The spot on the hill overlooking Buckthorn valley, where the Lincolns said good-by to their old home and to the home of Sarah Lincoln Grigsby, to the grave of the mother and wife, to all their neighbors and friends, is still pointed out. Buckthorn valley held many recollections dear to them all, but to no one of the company was the place dearer than to Abraham. It is certain that he felt the parting keenly, and he certainly never forgot his years in the Hoosier State. One of the most touching experiences he relates in all his published letters is his emotion at visiting his old Indiana home fourteen years after he had left it. So strongly was he moved by the scenes of his first conscious sorrows, efforts, joys, ambitions, that he put into verse the feelings they awakened.[[12]]
SANGAMON TOWN IN 1831.
Drawn for this work by J. McCan Davis, with the aid of Mr. John E. Roll, a former resident.
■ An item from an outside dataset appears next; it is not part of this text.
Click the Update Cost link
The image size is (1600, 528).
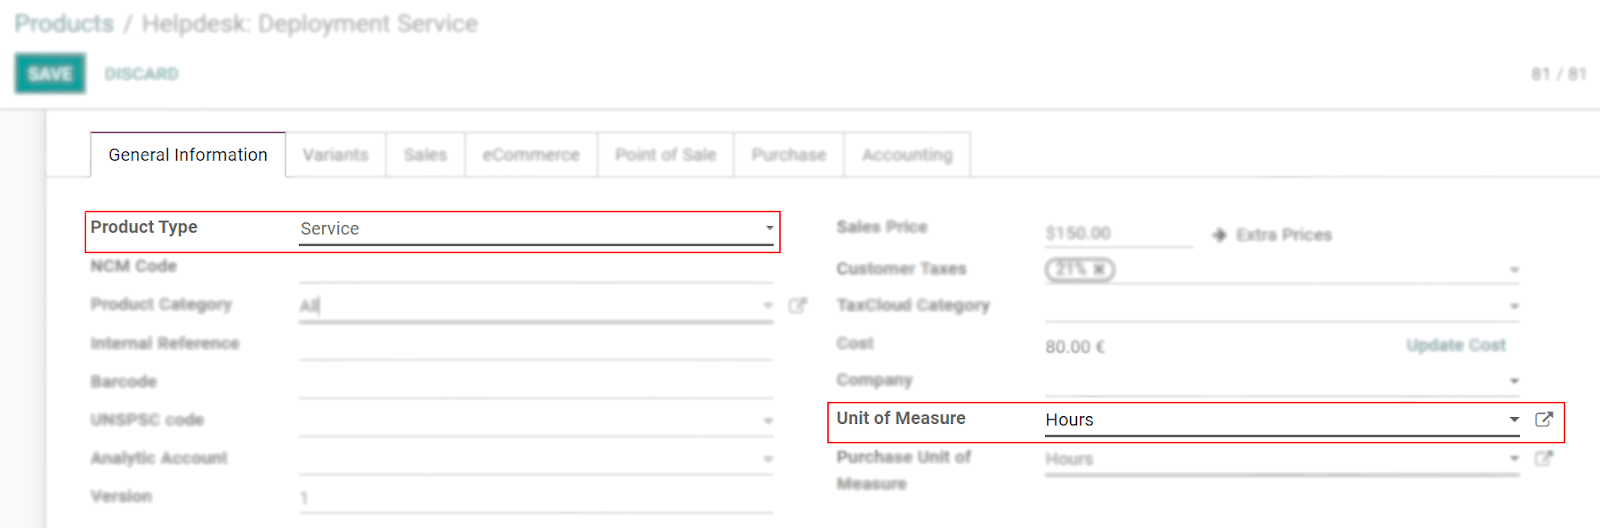tap(1455, 345)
While he never attempted to conceal the poverty and hardship of these days, and would speak humorously of the “pretty pinching times” he saw, he never regarded his life at this time as mean or pitiable. Frequently he talked to his friends in later days of his boyhood, and always with apparent pleasure. “Mr. Lincoln told this story” (of his youth), says Leonard Swett, “as the story of a happy childhood. There was nothing sad or pinched, and nothing of want, and no allusion to want in any part of it. His own description of his youth was that of a joyous, happy boyhood. It was told with mirth and glee, and illustrated by pointed anecdote, often interrupted by his jocund laugh.”
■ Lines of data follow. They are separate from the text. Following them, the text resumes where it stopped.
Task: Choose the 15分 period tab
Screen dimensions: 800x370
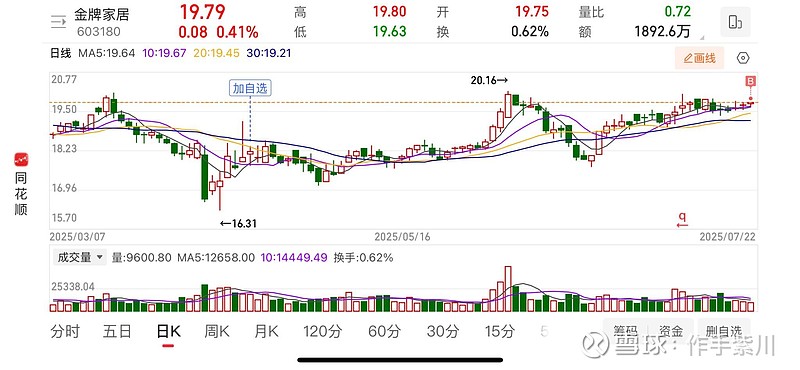Action: [x=499, y=332]
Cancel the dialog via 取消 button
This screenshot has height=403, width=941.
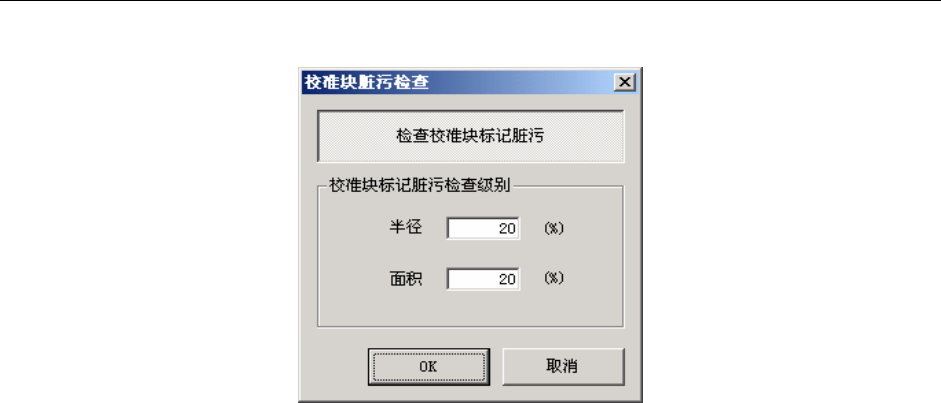click(563, 367)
And he was right. There was nothing ignoble or mean in this Indiana pioneer life. It was rude, but with only the rudeness which the ambitious are willing to endure in order to push on to a better condition than they otherwise could know. These people did not accept their hardships apathetically. They did not regard them as permanent. They were only the temporary deprivations necessary in order to accomplish what they had home into the country to do. For this reason they endured hopefully all that was hard. It is worth notice, too, that there was nothing belittling in their life; there was no pauperism, no shirking. Each family provided for its own simple wants, and had the conscious dignity which comes from being equal to a situation. If their lives lacked culture and refinement, they were rich in independence and self-reliance.
LINCOLN IN 1859.
From a photograph in the collection of H. W. Fay, De Kalb, Illinois. The original was made by S. M. Fassett of Chicago; the negative was destroyed in the Chicago fire. This picture was made at the solicitation of D. B. Cook, who says that Mrs. Lincoln pronounced it the best likeness she had ever seen of her husband. Rajon used the Fassett picture as the original of his etching, and Kruell has made a fine engraving of it.